Leading by grazing around the office like a cow doesn’t benefit anyone. Instead be active and engaging when travelling throughout the office. It’s important to be visible and accessible to employees so they don’t feel stress, anxiety, or pressure to ask questions, suggest ideas, or raise concerns. Instead, take the time to have small conversations, digest ideas, and share results with employees so they’re aware of what’s going on internally as well.

3. Trying to know it all:

Leaders can’t walk around attempting to lead with their head in the clouds as if they’re aware of everything. Learning doesn’t end when one reaches a higher position that holds them responsible of other people. Unless a leader is willing to grow and expand their skills, then the people you lead will reach a plateau of success. At the same time, it’s just as important to not take on responsibilities that require skills you don’t have. Instead, recognize who would be the best fit and trust them to do a successful job without you micro-managing every step.

4. Mistakes:

Everyone makes them, so allow them. Implementing a no mistakes or “no tolerance policy” adds pressure, stress, and anxiety in the workplace. Your employees aren’t comfortable walking on egg shells, and as a result they don’t work to the best of their ability. Instead, leaders need to not only admit mistakes, but demonstrate that it’s alright if they happen.
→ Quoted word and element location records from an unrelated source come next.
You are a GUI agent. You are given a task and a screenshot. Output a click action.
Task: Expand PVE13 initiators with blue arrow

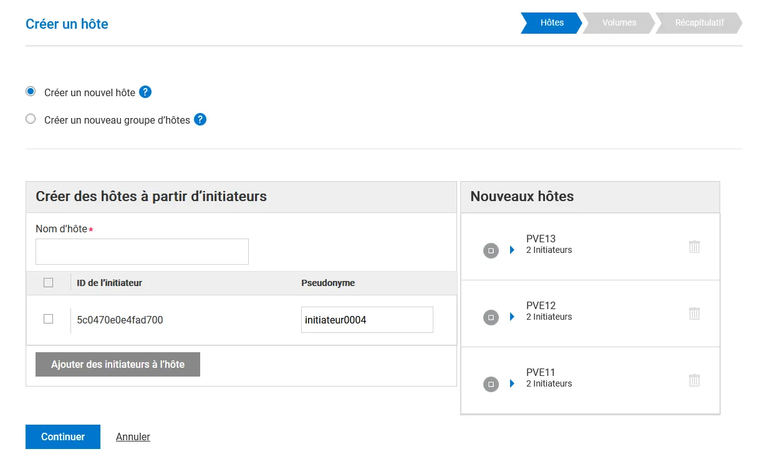[x=512, y=250]
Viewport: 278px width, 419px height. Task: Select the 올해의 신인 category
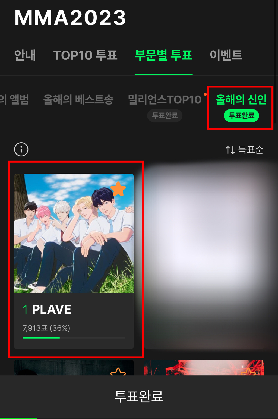pos(241,100)
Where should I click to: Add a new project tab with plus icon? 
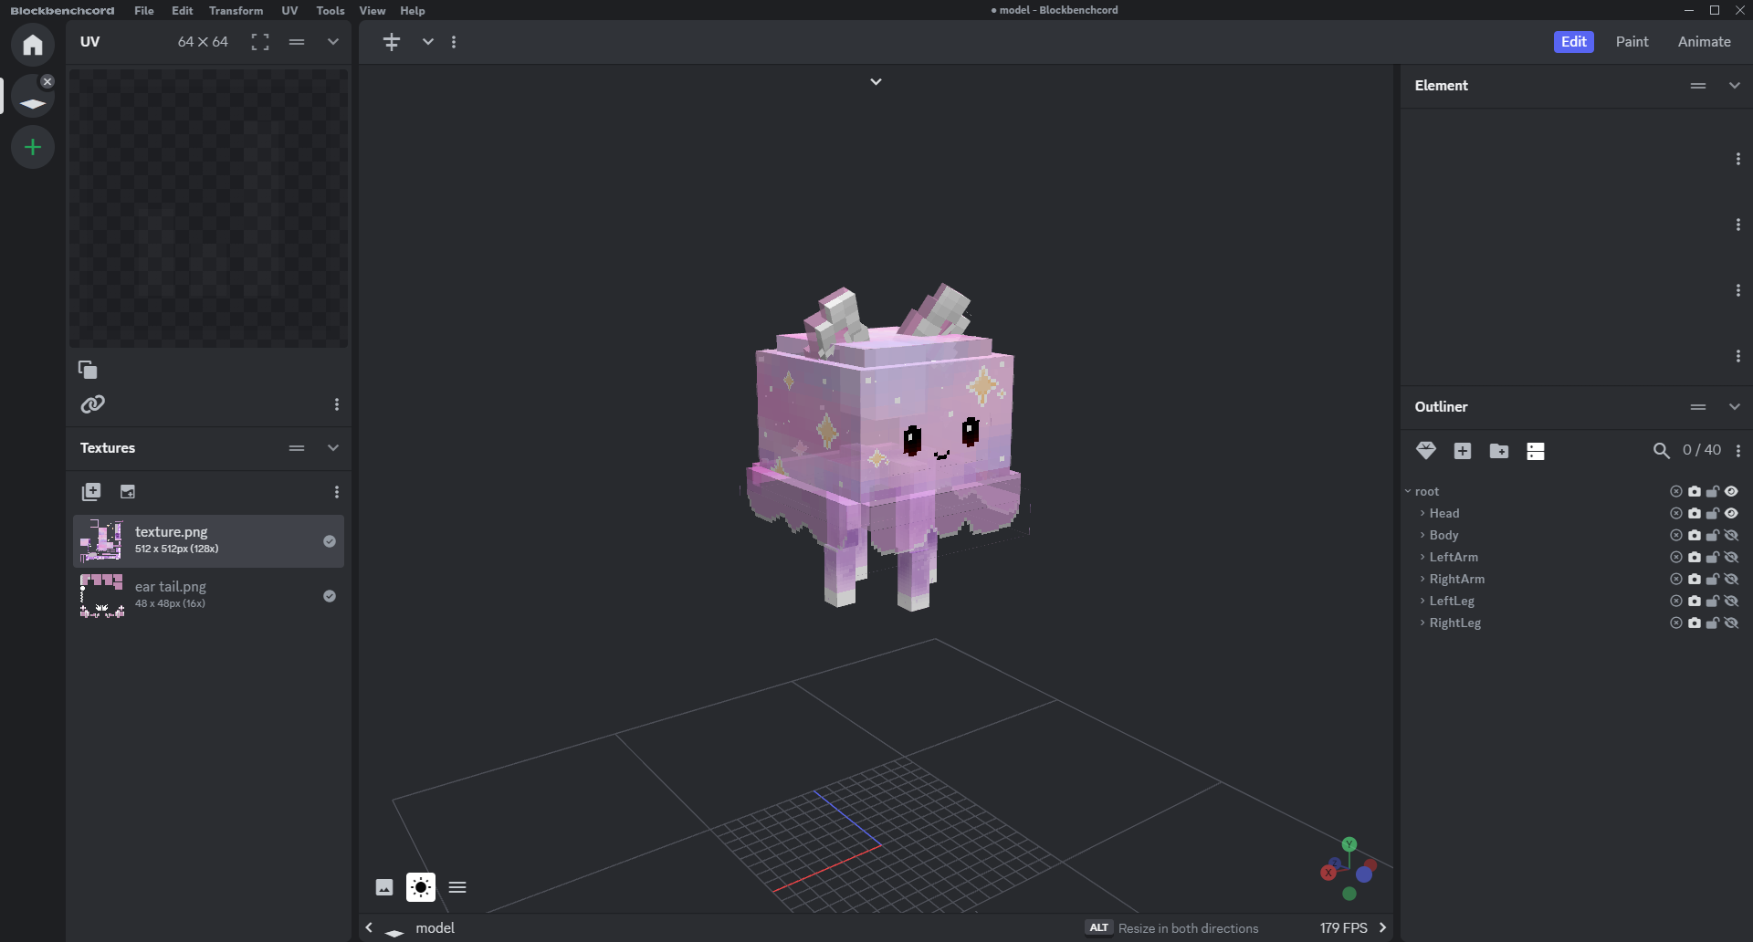click(x=33, y=147)
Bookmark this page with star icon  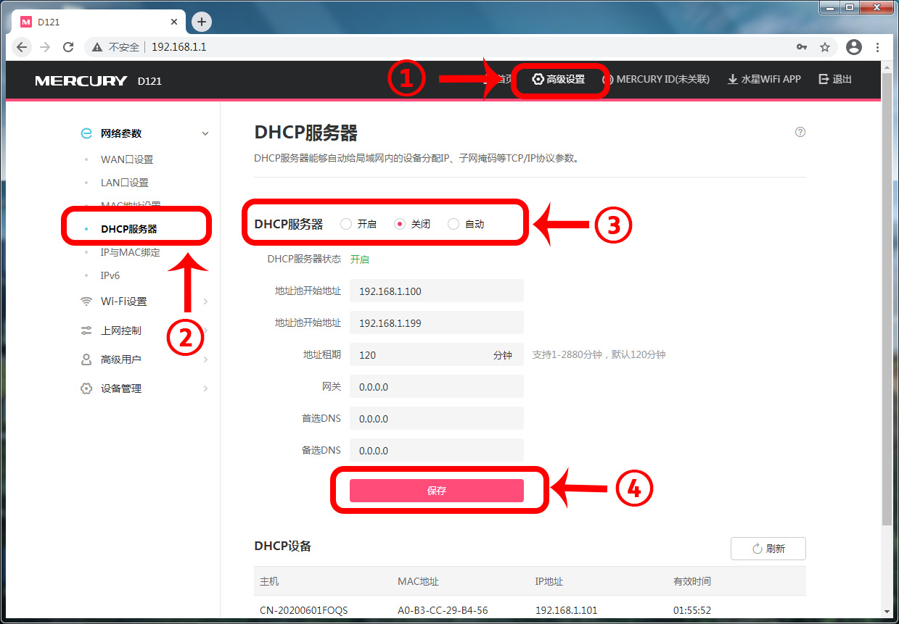point(825,47)
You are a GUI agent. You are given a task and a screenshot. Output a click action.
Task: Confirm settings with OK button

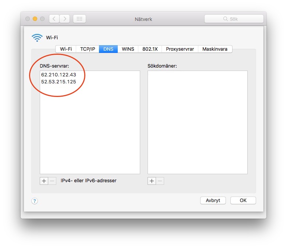(x=243, y=200)
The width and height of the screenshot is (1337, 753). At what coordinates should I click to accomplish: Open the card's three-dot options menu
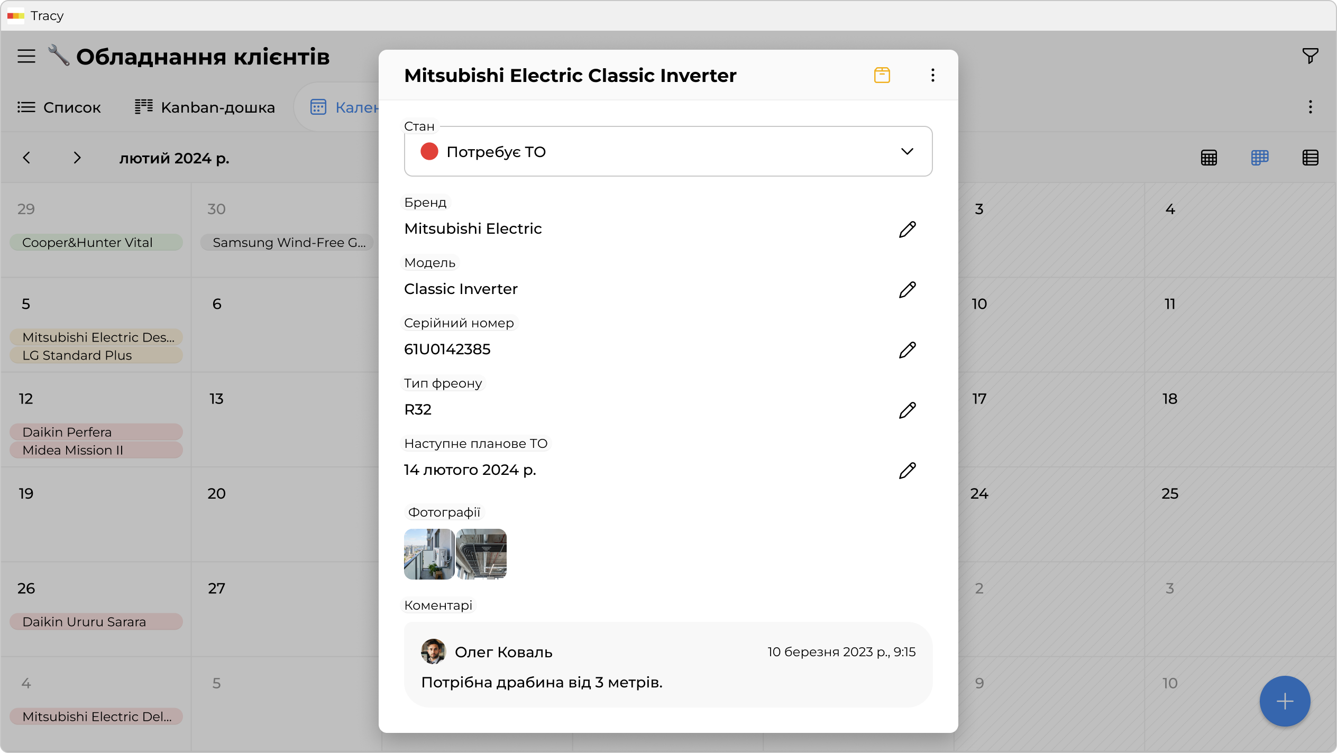pyautogui.click(x=932, y=75)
5. Dollars make the decisions:

Enable your employees greater autonomy and provide the tools they require to do their job successfully. A green bill only drives revenue, but its people that drive customer loyalty, satisfaction, and as a result of the two…revenue! Give employees the opportunity to be a part of the decision making process that way there are less mistakes and miscommunication of what’s expected.

6. Set the bar higher:

Many leaders recruit those that fit the job description on paper and hope they’ll be competent enough to be successful. In many organizations, being competent is enough to survive but not enough to grow. Instead, leaders must develop top-talent and recruit those that will not just do the job on paper but also go the extra mile. It’s far more effective to hire an employee who is already engaged and able to adapt to your culture rather than developing an employee that is initially disengaged.

7. Technology is/isn’t the answer:

Technology can be a double edged sword. In some industries it can enhance communications and productivity, yet in others it can be a distraction from work. Dependent on your industry, leaders must look for less ways to enhance communications via technology and instead invest in ways that enhance offline communications.

8. Initiate and demonstrate change:

Until a leader demonstrates to their employees that they’re willing to change, nothing will happen. A leader can’t only be specific about what they want and when. Don’t attempt to communicate what you want exactly and then reshape communications over and over. Instead, discuss with people ideas, opinions, and what their thoughts are. Demonstrate to employees you value their ideas and opinions and if you use one of them, give credit!

9. Wellness:

Part of initiating and demonstrating change is also improving the working environment and culture. If employees work in a negative environment where transparency is low and barriers to information are high, they’re going to feel untrusted, frustrated, and more than likely be disengaged. Instead remove those barriers and enable employees to live a positive lifestyle by providing wellness options to manage their stress, anxiety, and fears.

10. Monetary incentives:

Leaders need to understand that the old methodology of paying someone more and expecting more doesn’t work anymore. Today’s workforce would rather be told how and why they’re a valuable team member rather than be given a monetary bonus. Money comes and goes, but words are everlasting. Communicating to an employee why they’re a part of the organizations success has a far greater effect on improving long-term performance, morale, and engagement.

So, there you have it! 10 leadership practices you must end today!